3) Implement Antimalware and Firewalls

It’s important to ensure that your network and individual printers are protected via antimalware and firewalls. The Quocirca Global Print Security Study suggests that 64% of organizations have had printers infected with malware at some point, with many IT managers believing that some devices still are. Printers often have the same risks as computers, especially if they allow incoming network connections outside of VPN.

  • Install network-based anti-malware
  • Install device-based anti-malware
  • Implement firewalls
  • Use automation to detect unusual activity on the network and automatically shut down printers or isolate them from the network.

How much security should you implement? In most cases, if your network is secure and you have anti-malware and scanning in place, you can stop there. If your organization faces additional risks, you may want to ensure you have stronger local anti-malware and firewalls in place.

4) Install or Automate Monitoring Threat Log Management

Monitoring and threat logs are important for ensuring you can quickly identify what went wrong, why, and where. Most printers offer basic print logs. Most print management solutions also offer complete user access management with change logs, print logs, activity logs, and user access logs. If something goes wrong, automated monitoring should be in place to detect problems as quickly as possible so that devices can be isolated and cut off. And change and threat logs are important for identifying where the issue happened, isolating the source, and hopefully preventing it from happening again.

5) Implement User Access Management

Many organizations want to avoid user access management because they trust their employees. At the same time, most employee-related cyber security issues are accidental. If you can’t track which users are doing what and when, you also can’t tell when a user account or device has been compromised or isolate where a problem might have come from.

User access management also allows further security protocols such as pull printing, where files aren’t printed until the user reaches the printer and requests files with a pin code or badge. It also supports restricted printer access, where users must have an account in the printer’s system in order to access the printer at all. These policies may be too much for many SMB’s, especially if you have a low risk profile, but can greatly reduce risks in organizations handling sensitive data.

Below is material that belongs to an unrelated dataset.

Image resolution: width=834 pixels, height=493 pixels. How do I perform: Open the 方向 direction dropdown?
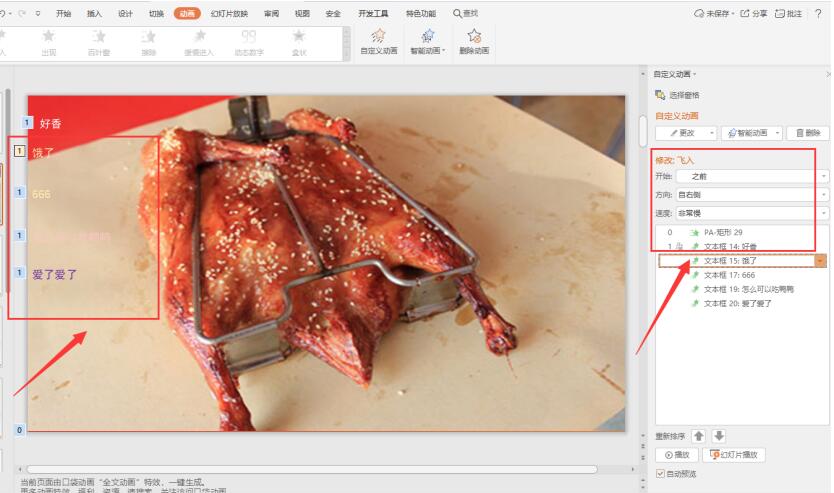click(x=824, y=195)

6) Review Employee Practices

Employees will always be one of your largest printer security risks, simply because printer usage practices impact security a great deal. Here, some key considerations include:

  • Is printer access left open on computers when employees get up
  • Are print files left in trays or open on desks
  • Do employees bring their own devices? USB drives?
  • Do employees access remote printing from unsecure networks?
  • Do employees update their devices
  • Are employee workstations and devices properly protected with antivirus/antimalware and firewalls?

Employees can accidentally generate print related risks, usually by forgetting or lapsing on security protocols, and sometimes because there are no security protocols in place. The lower your employees score on secure printer usage practices, the more at-risk your organization is.

While printer security means a lot of different things depending on the organization, it’s almost always a good idea to improve it. A breach, even through a printer, can be significantly costly, damaging to your reputation, and may result in data loss across the organization.

For some organizations, implementing managed print services is the most cost-effective way to access central printer management, automation, user access management, and greater network control.

For organizations with existing tools in place, doing so may only require reviewing what you have, changing settings, and ensuring that your organization stays on track.